▶ [Problem set]:
[A] According to the passage on Vanguard's stake in Metaplanet, how many Metaplanet shares did Vanguard hold by Dec. 31?
[B] Pick up the passage on Vanguard's stake in Metaplanet after its final sentence and continue it.

▶ [Passage provided]:
◇ ◇ ◇ ◇ ◇

تكنلوجيا اليوم 2026-01-20 14:05:00

Vanguard increased its position in Metaplanet from 14.12 million shares at the end of November to 15.64 million shares by Dec. 31, an 11% jump that sent speculation rippling through Bitcoin (BTC) treasury circles.

The move arrived at a moment when digital asset treasury companies had spent months nursing underwater positions and watching their market valuations compress below the value of their crypto holdings.

For those tracking the sector, the question became immediate: Is Vanguard betting that the DAT playbook works again, or is this just index mechanics doing what index mechanics do?

The reality is less dramatic than the framing suggests.

Vanguard Total International Stock Index Fund Investor Shares (VGTSX) held $573.7 billion in assets under management as of Dec. 31. Metaplanet now represents $40 million of that total, less than 0.01% of the fund.

◇ ◇ ◇ ◇ ◇

▶ [Material provided]:
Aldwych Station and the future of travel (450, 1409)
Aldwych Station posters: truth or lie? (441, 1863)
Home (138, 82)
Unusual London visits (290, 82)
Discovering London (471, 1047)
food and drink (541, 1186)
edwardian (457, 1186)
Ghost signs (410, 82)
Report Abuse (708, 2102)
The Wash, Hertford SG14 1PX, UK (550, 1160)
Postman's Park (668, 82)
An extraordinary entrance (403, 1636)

◇ ◇ ◇ ◇ ◇

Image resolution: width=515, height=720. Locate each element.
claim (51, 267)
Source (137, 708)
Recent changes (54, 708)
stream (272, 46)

◇ ◇ ◇ ◇ ◇

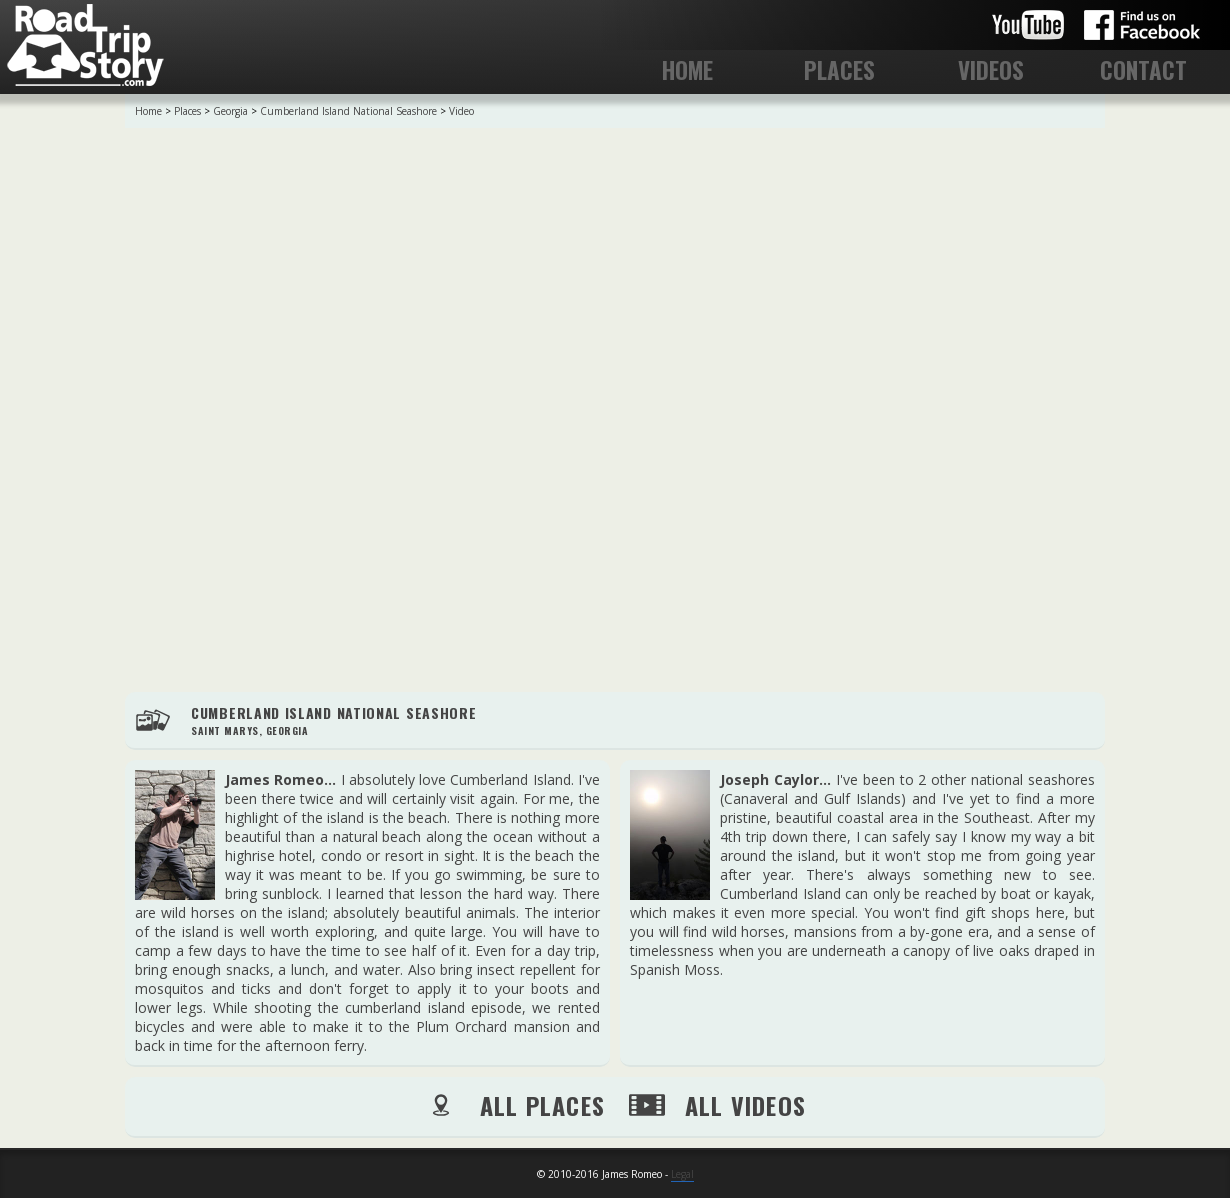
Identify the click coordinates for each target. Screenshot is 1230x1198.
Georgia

◇ ◇ ◇ ◇ ◇

▶ [Responses]:
[A] 15.64 million shares

[B]
VGTSX tracks the FTSE Global All Cap ex US Index, which means positions appear, expand, or contract mechanically in response to index reconstitutions, market cap drift, corporate actions, and fund flows.

Metaplanet’s inclusion and subsequent position increase likely reflect the company’s rising market capitalization and its growing weight within the index, not an active directional call by Vanguard on Bitcoin treasuries as an asset class.

That clarification matters because it reframes the question. The relevant inquiry isn’t whether Vanguard endorses the DAT thesis, as it doesn’t, but whether the underlying fundamentals that drive DAT valuations have shifted enough to justify renewed optimism.

The answer requires examining how the largest Bitcoin treasury operators are trading today, whether their market-to-net-asset-value ratios have re-expanded into premium territory, and whether they’re still accumulating Bitcoin at a pace that validates the equity-issuance flywheel that powered the sector’s ascent.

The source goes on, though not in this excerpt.